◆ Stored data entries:
- - - - -
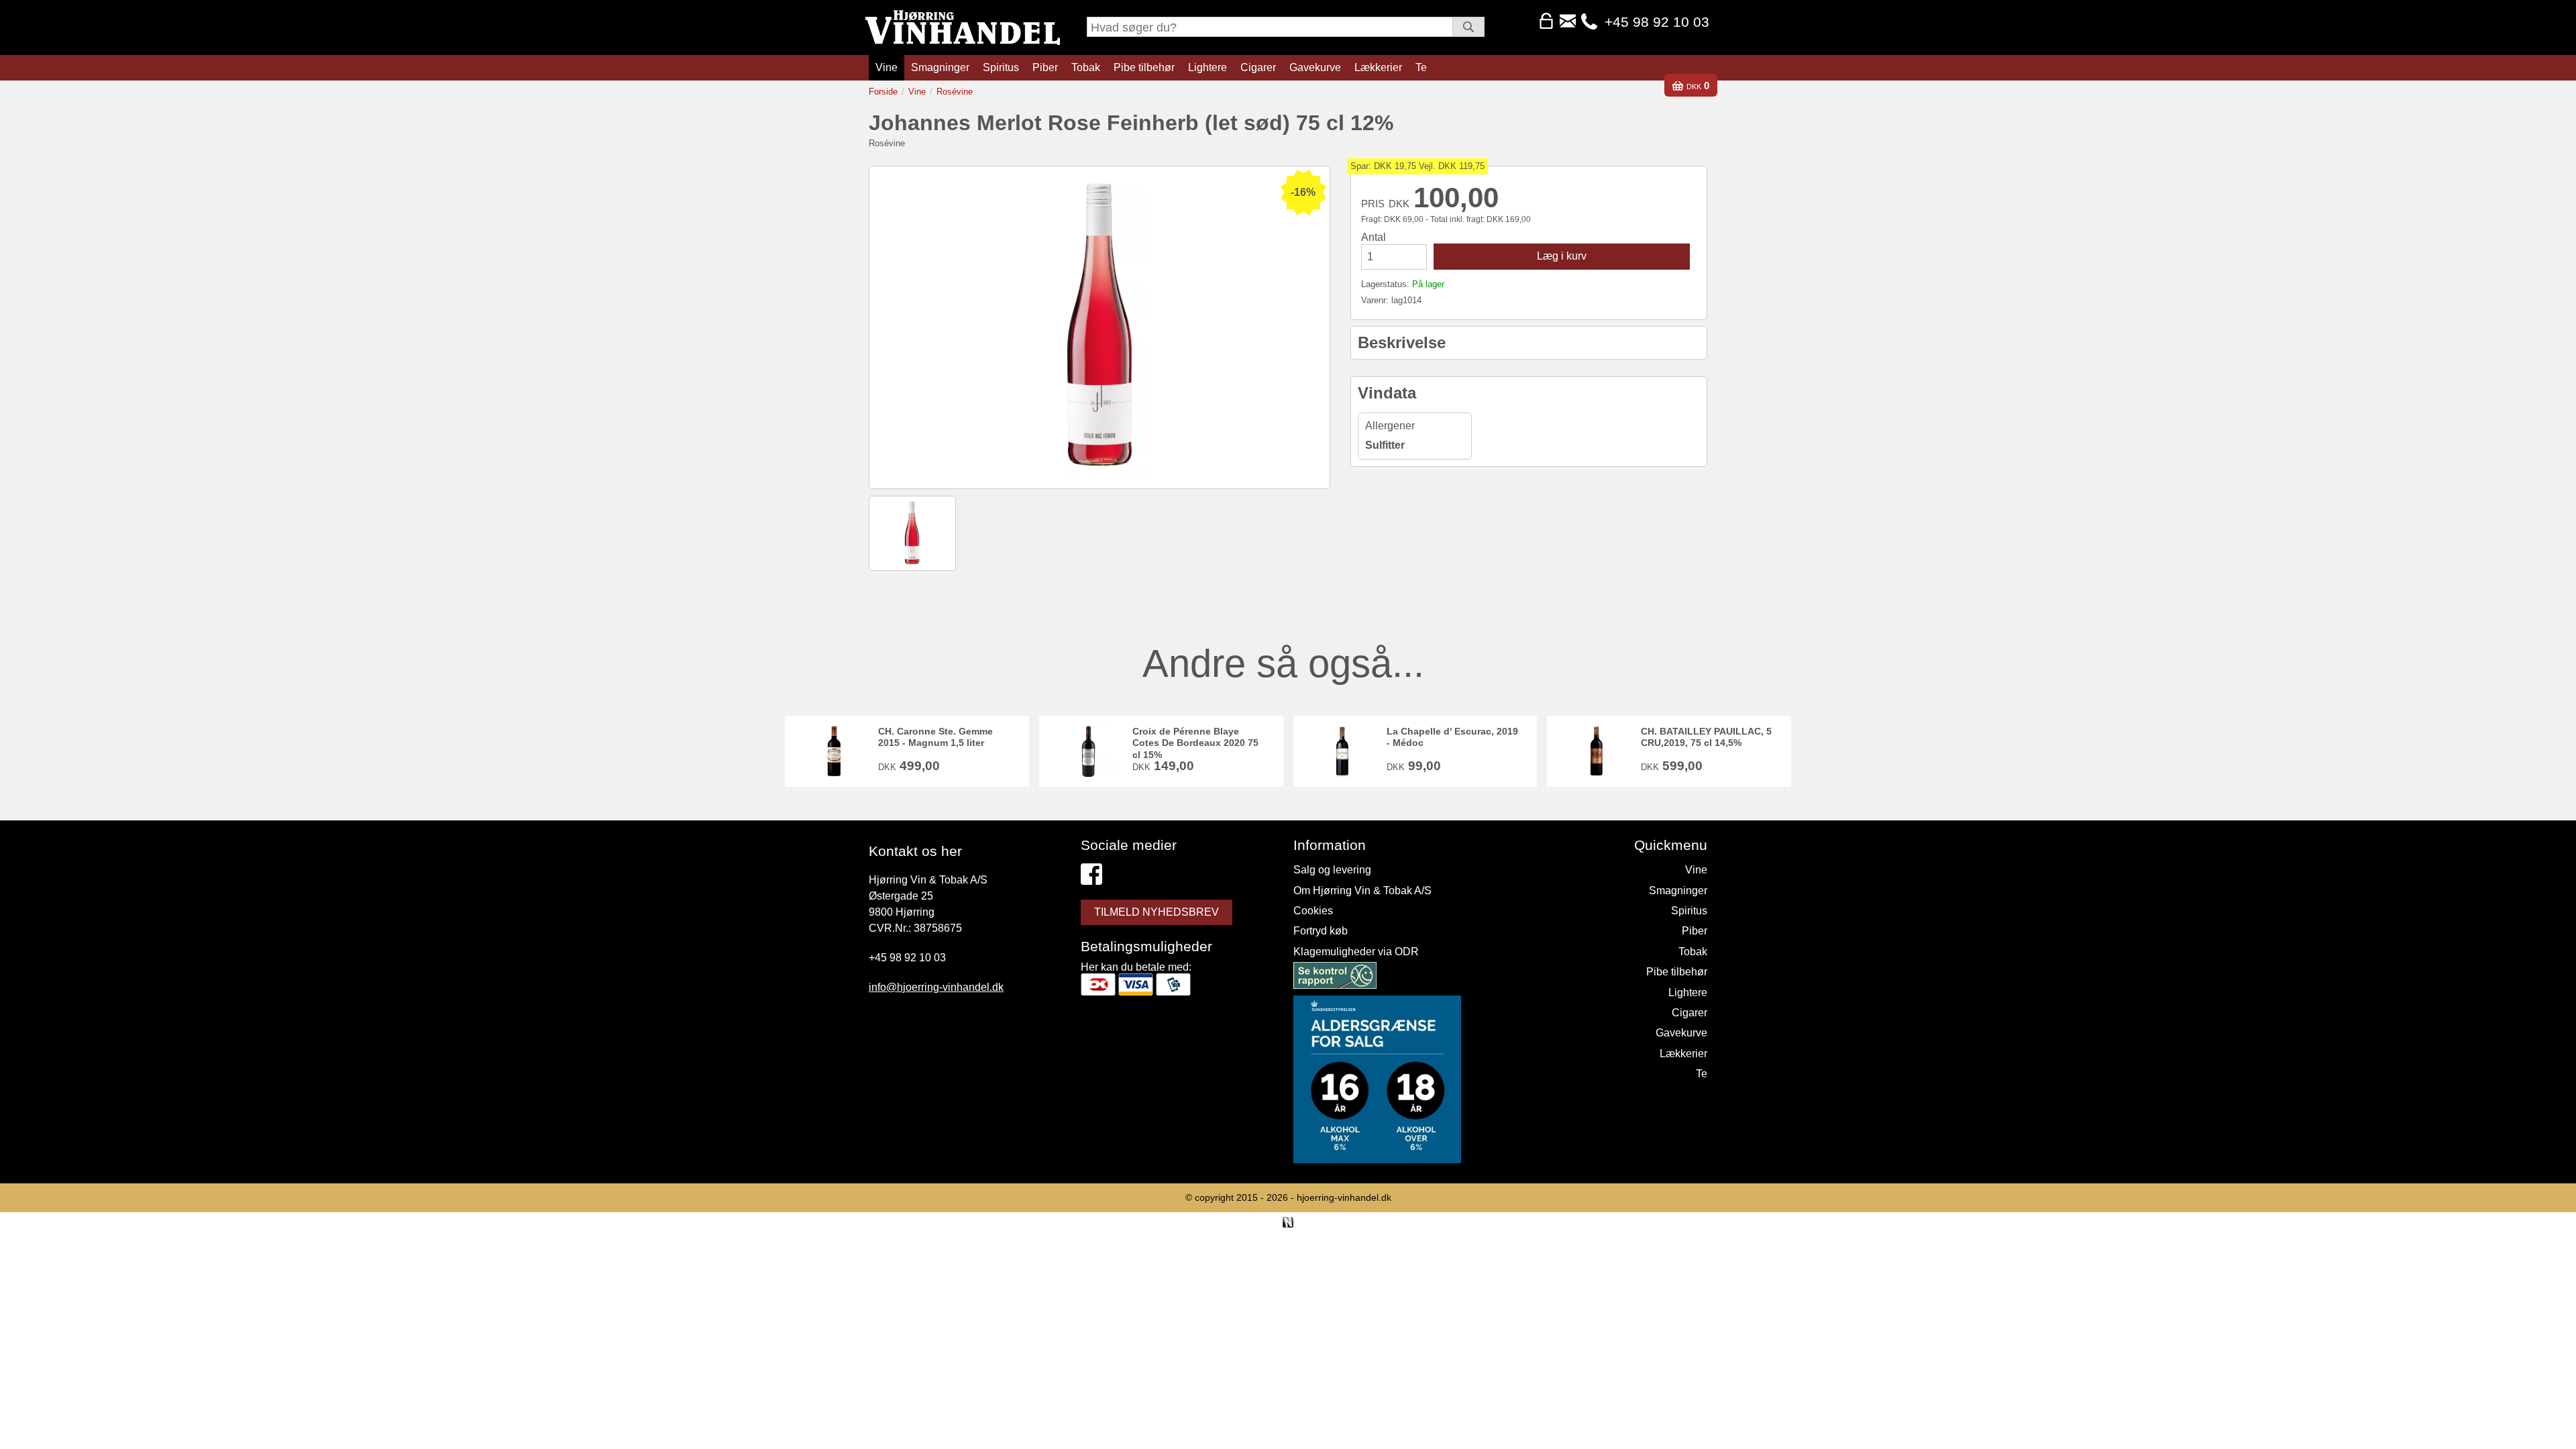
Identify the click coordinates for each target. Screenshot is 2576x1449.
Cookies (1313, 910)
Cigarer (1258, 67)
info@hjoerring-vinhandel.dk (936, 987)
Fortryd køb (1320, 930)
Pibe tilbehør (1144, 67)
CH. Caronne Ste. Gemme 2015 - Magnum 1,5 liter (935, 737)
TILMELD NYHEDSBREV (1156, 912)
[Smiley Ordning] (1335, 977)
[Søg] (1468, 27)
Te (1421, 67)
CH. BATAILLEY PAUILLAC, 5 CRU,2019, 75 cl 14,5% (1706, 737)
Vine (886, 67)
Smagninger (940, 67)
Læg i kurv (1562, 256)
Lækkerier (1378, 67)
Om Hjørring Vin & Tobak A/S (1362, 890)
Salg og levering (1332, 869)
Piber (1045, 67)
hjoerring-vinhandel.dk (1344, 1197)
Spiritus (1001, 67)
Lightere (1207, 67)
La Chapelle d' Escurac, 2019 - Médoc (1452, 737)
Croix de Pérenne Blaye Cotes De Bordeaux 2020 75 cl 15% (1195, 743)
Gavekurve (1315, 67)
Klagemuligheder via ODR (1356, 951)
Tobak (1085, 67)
- - - - -
◆ Task description: What is needed is a word-for-word restatement of every line from the one with "Croix de Pérenne" to the end of the entries above.

◆ Written solution:
Croix de Pérenne Blaye Cotes De Bordeaux 2020 75 cl 15% (1195, 743)
Gavekurve (1315, 67)
Klagemuligheder via ODR (1356, 951)
Tobak (1085, 67)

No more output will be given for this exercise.